--- Assignment ---
In the entries below, find the string "computer" and return each line holding it.
____
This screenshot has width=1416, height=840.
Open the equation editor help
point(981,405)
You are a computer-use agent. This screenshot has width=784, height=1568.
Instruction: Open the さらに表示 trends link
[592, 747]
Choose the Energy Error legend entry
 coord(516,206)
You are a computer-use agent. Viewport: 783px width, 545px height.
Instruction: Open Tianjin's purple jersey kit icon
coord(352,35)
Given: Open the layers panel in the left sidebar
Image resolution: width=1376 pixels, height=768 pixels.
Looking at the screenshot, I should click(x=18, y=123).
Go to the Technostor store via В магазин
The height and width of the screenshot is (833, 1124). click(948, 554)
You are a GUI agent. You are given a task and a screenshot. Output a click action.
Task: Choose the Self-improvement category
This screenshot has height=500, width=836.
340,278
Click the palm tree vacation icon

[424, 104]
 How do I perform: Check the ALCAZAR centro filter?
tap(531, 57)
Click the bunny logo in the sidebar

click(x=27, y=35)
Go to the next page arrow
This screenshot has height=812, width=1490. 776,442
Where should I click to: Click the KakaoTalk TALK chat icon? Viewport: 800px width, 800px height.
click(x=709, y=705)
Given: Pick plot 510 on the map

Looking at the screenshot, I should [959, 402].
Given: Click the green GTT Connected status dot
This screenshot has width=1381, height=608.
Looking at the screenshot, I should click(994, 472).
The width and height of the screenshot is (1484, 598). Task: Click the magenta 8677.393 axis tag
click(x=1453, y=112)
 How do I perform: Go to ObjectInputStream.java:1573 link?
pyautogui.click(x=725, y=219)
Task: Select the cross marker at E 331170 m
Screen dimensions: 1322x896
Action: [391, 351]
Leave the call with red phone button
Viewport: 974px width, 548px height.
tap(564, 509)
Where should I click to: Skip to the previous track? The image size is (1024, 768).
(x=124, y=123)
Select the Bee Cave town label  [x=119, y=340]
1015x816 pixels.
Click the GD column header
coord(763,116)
____
--- Completed task ---
You are a computer-use agent. This screenshot has width=784, height=1568.
You are a computer-use agent. Viewport: 783px width, 545px height.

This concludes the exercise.